■ **WHAT THE EXERCISE ASKS**
Only one stretch of the records below should be repeated. It starts with the line containing "Alles ablehnen (360, 1170)" and goes on through the line containing "[Envelope] (26, 10)", exactly as written.
DATA EXCERPTS Block Start
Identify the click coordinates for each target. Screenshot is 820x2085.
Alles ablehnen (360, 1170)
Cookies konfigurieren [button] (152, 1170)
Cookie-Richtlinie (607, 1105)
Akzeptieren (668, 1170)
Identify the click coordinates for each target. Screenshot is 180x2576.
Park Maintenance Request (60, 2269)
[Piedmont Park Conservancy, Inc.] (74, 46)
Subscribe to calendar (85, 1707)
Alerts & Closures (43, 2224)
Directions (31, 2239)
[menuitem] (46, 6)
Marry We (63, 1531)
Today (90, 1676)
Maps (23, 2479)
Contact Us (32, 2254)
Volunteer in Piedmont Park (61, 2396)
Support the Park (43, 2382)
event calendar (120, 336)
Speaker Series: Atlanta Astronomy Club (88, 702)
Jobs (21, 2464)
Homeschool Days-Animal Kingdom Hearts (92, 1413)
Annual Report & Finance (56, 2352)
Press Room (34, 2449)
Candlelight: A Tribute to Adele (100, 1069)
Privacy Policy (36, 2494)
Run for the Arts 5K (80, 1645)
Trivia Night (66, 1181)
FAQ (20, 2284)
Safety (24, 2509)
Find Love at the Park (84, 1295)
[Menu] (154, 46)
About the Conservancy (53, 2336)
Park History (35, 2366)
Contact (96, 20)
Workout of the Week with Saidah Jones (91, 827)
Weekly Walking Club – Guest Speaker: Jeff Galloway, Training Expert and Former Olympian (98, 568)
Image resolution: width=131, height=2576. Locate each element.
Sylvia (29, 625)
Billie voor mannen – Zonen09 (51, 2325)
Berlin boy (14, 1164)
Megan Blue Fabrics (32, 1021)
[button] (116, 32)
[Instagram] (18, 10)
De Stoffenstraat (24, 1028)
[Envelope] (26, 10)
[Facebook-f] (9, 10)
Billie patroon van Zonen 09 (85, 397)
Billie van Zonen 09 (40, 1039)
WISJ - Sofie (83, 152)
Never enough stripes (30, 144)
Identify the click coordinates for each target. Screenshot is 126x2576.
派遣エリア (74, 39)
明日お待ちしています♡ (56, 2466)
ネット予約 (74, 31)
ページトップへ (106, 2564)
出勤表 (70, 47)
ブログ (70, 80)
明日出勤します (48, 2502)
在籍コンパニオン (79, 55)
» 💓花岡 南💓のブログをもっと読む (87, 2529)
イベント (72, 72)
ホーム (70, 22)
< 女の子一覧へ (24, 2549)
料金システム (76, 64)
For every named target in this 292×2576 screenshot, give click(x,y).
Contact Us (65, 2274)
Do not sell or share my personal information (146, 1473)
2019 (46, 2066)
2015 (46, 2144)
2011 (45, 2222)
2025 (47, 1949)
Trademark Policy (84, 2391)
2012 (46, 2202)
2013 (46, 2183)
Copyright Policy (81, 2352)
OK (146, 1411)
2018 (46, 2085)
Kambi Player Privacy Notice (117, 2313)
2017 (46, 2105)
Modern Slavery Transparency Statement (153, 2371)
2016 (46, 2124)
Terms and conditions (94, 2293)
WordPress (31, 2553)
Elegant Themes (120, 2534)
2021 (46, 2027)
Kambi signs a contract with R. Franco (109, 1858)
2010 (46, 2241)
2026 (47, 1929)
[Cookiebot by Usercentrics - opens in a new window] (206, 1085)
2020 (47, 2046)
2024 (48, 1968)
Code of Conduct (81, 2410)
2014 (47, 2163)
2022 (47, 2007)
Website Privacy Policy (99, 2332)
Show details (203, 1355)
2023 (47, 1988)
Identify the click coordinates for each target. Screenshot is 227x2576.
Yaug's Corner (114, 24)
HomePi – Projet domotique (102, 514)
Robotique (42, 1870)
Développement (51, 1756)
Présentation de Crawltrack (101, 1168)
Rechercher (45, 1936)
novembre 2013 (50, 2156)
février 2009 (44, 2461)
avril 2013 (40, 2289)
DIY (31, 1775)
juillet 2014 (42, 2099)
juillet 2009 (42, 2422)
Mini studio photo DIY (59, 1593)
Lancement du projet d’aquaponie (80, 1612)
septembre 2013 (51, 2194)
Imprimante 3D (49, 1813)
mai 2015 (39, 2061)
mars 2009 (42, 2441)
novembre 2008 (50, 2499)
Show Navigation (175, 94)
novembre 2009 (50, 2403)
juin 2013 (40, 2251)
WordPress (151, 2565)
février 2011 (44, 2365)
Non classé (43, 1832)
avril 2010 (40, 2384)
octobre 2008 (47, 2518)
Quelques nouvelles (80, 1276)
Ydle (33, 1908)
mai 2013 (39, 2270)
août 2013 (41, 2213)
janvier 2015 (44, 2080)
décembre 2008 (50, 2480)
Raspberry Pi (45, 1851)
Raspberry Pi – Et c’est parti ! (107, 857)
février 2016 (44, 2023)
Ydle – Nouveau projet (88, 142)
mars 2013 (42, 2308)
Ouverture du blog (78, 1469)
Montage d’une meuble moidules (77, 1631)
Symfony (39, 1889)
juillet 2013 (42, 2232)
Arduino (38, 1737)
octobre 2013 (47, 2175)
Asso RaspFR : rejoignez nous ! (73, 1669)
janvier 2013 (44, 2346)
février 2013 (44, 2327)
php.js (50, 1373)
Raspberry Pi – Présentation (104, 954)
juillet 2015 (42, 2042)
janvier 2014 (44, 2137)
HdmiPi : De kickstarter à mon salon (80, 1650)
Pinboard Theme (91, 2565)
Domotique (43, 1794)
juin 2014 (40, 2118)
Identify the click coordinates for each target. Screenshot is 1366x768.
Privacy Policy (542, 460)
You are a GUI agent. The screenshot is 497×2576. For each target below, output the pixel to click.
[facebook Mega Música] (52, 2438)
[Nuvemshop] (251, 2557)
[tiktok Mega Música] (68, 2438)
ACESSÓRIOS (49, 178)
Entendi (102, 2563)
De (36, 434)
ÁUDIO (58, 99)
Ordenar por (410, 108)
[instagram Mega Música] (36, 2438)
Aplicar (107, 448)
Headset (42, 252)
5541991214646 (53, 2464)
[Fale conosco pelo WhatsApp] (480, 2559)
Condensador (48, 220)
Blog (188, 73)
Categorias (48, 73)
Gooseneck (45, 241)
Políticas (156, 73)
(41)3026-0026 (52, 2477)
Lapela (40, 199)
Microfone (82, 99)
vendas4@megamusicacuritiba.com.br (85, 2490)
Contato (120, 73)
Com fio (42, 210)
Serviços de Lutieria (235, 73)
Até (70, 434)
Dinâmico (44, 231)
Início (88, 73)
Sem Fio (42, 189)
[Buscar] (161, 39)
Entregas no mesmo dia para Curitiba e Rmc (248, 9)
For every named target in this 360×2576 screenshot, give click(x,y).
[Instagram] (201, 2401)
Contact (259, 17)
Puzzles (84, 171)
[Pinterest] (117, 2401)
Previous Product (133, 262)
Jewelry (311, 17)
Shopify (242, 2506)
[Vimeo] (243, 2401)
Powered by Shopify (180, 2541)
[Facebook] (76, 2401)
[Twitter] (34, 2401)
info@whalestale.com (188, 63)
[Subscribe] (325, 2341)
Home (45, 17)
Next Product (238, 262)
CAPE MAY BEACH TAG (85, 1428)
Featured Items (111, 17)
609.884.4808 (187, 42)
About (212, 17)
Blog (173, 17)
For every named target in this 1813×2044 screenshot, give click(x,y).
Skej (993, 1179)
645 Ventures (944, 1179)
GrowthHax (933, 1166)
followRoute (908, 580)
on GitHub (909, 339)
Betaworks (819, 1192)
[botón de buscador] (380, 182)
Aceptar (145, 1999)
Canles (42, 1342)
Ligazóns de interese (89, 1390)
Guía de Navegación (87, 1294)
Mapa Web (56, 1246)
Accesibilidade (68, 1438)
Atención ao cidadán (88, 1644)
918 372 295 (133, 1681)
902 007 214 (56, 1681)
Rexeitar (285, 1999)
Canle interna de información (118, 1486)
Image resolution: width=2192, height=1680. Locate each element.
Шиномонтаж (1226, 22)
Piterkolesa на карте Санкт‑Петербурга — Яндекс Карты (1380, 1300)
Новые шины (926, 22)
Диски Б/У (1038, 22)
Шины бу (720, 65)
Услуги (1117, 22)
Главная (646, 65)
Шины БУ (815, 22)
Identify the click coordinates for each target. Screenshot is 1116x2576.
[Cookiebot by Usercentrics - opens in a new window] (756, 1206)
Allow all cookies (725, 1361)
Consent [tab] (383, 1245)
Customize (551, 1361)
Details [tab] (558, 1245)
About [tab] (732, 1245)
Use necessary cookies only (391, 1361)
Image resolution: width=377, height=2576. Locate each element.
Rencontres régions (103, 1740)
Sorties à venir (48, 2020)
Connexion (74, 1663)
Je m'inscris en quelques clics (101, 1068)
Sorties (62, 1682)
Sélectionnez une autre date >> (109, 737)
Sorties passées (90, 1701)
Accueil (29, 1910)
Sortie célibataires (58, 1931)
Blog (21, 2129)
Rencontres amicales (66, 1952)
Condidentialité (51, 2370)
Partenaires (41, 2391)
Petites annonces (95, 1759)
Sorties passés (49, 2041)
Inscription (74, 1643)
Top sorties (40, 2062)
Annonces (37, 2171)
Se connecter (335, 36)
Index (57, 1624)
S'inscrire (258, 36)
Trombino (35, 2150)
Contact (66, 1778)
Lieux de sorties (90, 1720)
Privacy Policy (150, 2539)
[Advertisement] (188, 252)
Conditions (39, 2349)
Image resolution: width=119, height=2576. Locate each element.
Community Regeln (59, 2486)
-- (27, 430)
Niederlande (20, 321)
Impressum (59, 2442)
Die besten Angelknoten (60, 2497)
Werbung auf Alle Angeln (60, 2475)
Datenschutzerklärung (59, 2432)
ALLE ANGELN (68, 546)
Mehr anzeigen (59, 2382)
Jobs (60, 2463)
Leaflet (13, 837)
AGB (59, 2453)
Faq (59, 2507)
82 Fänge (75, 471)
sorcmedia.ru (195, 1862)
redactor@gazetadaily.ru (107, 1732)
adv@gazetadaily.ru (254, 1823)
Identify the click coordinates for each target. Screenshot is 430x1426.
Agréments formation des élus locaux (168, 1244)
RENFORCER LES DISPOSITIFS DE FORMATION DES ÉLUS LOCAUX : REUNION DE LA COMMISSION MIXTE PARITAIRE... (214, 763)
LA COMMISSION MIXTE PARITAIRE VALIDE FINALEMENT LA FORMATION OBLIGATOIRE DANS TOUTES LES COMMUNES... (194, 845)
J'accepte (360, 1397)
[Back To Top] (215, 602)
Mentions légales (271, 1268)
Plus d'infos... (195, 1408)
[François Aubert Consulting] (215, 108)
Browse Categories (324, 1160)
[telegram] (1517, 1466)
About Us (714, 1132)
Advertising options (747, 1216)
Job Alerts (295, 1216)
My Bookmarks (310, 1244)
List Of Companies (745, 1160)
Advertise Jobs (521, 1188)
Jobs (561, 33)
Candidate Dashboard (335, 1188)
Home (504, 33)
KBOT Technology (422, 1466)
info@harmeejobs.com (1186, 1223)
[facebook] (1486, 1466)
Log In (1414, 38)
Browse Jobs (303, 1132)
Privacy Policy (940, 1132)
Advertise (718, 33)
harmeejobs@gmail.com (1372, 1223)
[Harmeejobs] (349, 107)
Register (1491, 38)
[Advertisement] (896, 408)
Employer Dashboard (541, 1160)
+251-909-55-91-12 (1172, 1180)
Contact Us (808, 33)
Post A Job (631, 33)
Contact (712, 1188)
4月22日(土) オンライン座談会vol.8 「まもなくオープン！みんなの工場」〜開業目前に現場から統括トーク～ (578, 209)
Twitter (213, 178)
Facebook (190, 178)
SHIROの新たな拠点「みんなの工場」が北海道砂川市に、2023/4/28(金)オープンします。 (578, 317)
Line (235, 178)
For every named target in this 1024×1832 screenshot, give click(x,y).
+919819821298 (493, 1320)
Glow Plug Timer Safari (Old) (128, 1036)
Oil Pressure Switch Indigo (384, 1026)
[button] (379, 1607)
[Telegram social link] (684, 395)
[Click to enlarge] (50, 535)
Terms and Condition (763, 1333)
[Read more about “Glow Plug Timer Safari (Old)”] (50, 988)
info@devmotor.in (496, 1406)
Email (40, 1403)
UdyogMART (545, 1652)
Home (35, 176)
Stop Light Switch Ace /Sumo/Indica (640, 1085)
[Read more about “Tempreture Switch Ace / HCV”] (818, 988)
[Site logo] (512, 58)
DATA EXCERPTS Block End
■ **EXERCISE RESULT**
Alles ablehnen (360, 1170)
Cookies konfigurieren [button] (152, 1170)
Cookie-Richtlinie (607, 1105)
Akzeptieren (668, 1170)
Identify the click coordinates for each target. Screenshot is 180x2576.
Park Maintenance Request (60, 2269)
[Piedmont Park Conservancy, Inc.] (74, 46)
Subscribe to calendar (85, 1707)
Alerts & Closures (43, 2224)
Directions (31, 2239)
[menuitem] (46, 6)
Marry We (63, 1531)
Today (90, 1676)
Maps (23, 2479)
Contact Us (32, 2254)
Volunteer in Piedmont Park (61, 2396)
Support the Park (43, 2382)
event calendar (120, 336)
Speaker Series: Atlanta Astronomy Club (88, 702)
Jobs (21, 2464)
Homeschool Days-Animal Kingdom Hearts (92, 1413)
Annual Report & Finance (56, 2352)
Press Room (34, 2449)
Candlelight: A Tribute to Adele (100, 1069)
Privacy Policy (36, 2494)
Run for the Arts 5K (80, 1645)
Trivia Night (66, 1181)
FAQ (20, 2284)
Safety (24, 2509)
Find Love at the Park (84, 1295)
[Menu] (154, 46)
About the Conservancy (53, 2336)
Park History (35, 2366)
Contact (96, 20)
Workout of the Week with Saidah Jones (91, 827)
Weekly Walking Club – Guest Speaker: Jeff Galloway, Training Expert and Former Olympian (98, 568)
Image resolution: width=131, height=2576. Locate each element.
Sylvia (29, 625)
Billie voor mannen – Zonen09 (51, 2325)
Berlin boy (14, 1164)
Megan Blue Fabrics (32, 1021)
[button] (116, 32)
[Instagram] (18, 10)
De Stoffenstraat (24, 1028)
[Envelope] (26, 10)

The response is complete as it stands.